Maybe squash patch 14 directly into this one would be better?

>  }
>  
>  /* Called with rcu_read_lock held.  */
> diff --git a/system/ram-block-attributes.c b/system/ram-block-attributes.c
> index 718c7075cec..59ec7a28eb0 100644
> --- a/system/ram-block-attributes.c
> +++ b/system/ram-block-attributes.c
> @@ -90,7 +90,8 @@ ram_block_attributes_notify_discard(RamBlockAttributes *attr,
>  {
>      RamDiscardManager *rdm = memory_region_get_ram_discard_manager(attr->ram_block->mr);
>  
> -    ram_discard_manager_notify_discard(rdm, offset, size);
> +    ram_discard_manager_notify_discard(rdm, RAM_DISCARD_SOURCE(attr),
> +                                       offset, size);
>  }
>  
>  static int
> @@ -99,7 +100,8 @@ ram_block_attributes_notify_populate(RamBlockAttributes *attr,
>  {
>      RamDiscardManager *rdm = memory_region_get_ram_discard_manager(attr->ram_block->mr);
>  
> -    return ram_discard_manager_notify_populate(rdm, offset, size);
> +    return ram_discard_manager_notify_populate(rdm, RAM_DISCARD_SOURCE(attr),
> +                                               offset, size);
>  }
>  
>  int ram_block_attributes_state_change(RamBlockAttributes *attr,
> diff --git a/system/ram-discard-manager.c b/system/ram-discard-manager.c
> index 25beb052a1e..5592bfd3486 100644
> --- a/system/ram-discard-manager.c
> +++ b/system/ram-discard-manager.c
> @@ -7,6 +7,7 @@
>  
>  #include "qemu/osdep.h"
>  #include "qemu/error-report.h"
> +#include "qemu/queue.h"
>  #include "system/memory.h"
>  
>  static uint64_t ram_discard_source_get_min_granularity(const RamDiscardSource *rds,
> @@ -28,20 +29,21 @@ static bool ram_discard_source_is_populated(const RamDiscardSource *rds,
>  }
>  
>  /*
> - * Iterate the section at source granularity, aggregating consecutive chunks
> - * with matching populated state, and call replay_fn for each run.

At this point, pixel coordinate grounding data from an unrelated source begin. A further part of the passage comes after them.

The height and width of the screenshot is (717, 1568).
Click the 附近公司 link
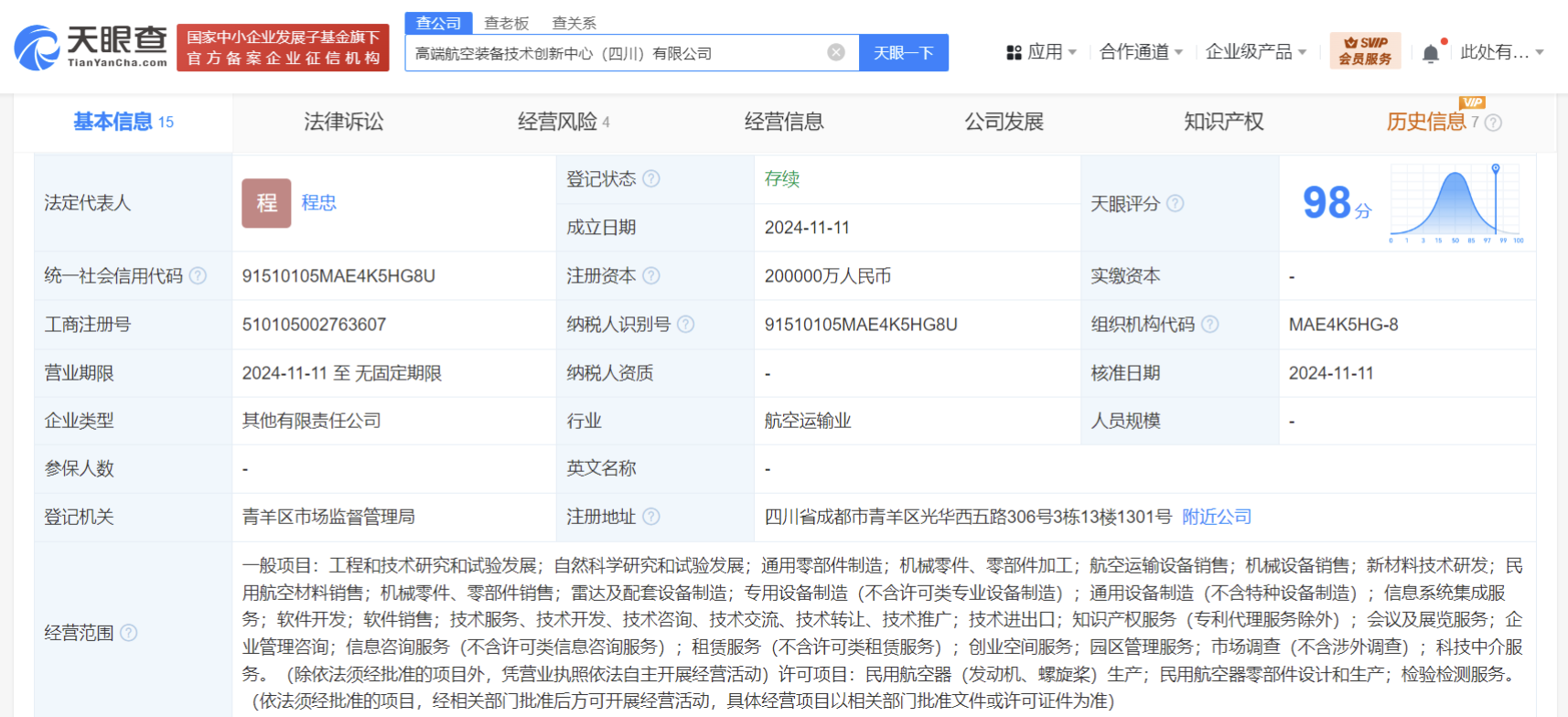click(x=1216, y=517)
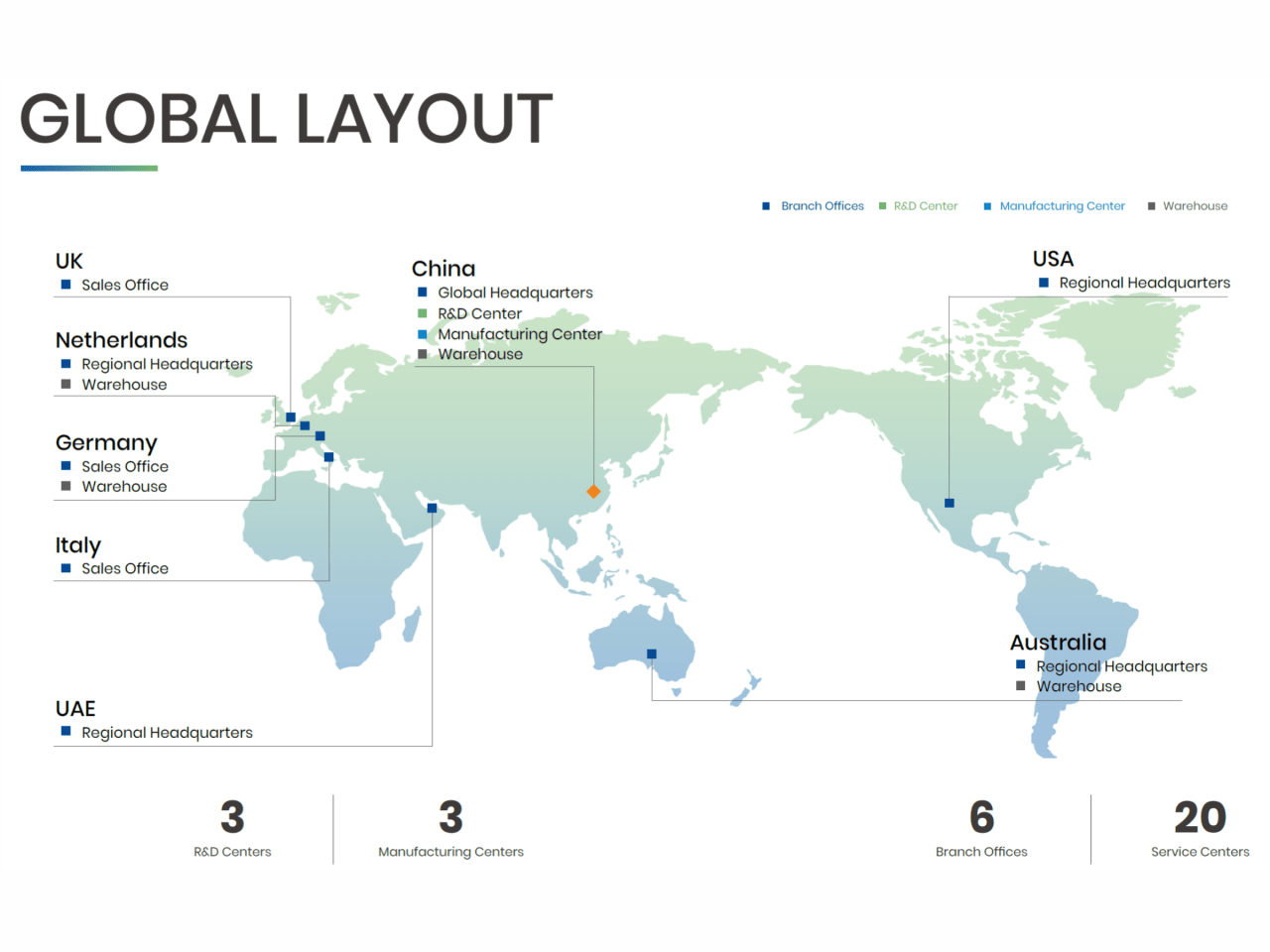This screenshot has height=952, width=1270.
Task: Select the Netherlands heading
Action: tap(121, 340)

> + * Iterate a single source's populated or discarded regions and call
> + * replay_fn for each contiguous run.
>   */
> -static int replay_by_populated_state(const RamDiscardManager *rdm,
> -                                     const MemoryRegionSection *section,
> -                                     bool replay_populated,
> -                                     ReplayRamDiscardState replay_fn,
> -                                     void *opaque)

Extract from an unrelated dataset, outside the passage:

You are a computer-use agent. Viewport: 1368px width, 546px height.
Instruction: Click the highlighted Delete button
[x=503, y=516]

> +static int replay_source_by_state(const RamDiscardSource *source,
> +                                  const MemoryRegion *mr,
> +                                  const MemoryRegionSection *section,
> +                                  bool replay_populated,
> +                                  ReplayRamDiscardState replay_fn,
> +                                  void *opaque)
>  {
>      uint64_t granularity, offset, size, end, pos, run_start;
>      bool in_run = false;
>      int ret = 0;
>  
> -    granularity = ram_discard_source_get_min_granularity(rdm->rds, rdm->mr);
> +    granularity = ram_discard_source_get_min_granularity(source, mr);
>      offset = section->offset_within_region;
>      size = int128_get64(section->size);
>      end = offset + size;
> @@ -55,7 +57,7 @@ static int replay_by_populated_state(const RamDiscardManager *rdm,
>              .offset_within_region = pos,
>              .size = int128_make64(granularity),
>          };
> -        bool populated = ram_discard_source_is_populated(rdm->rds, &chunk);
> +        bool populated = ram_discard_source_is_populated(source, &chunk);
>  
>          if (populated == replay_populated) {
>              if (!in_run) {
> @@ -88,28 +90,338 @@ static int replay_by_populated_state(const RamDiscardManager *rdm,
>      return ret;
>  }
>  
> -RamDiscardManager *ram_discard_manager_new(MemoryRegion *mr,
> -                                           RamDiscardSource *rds)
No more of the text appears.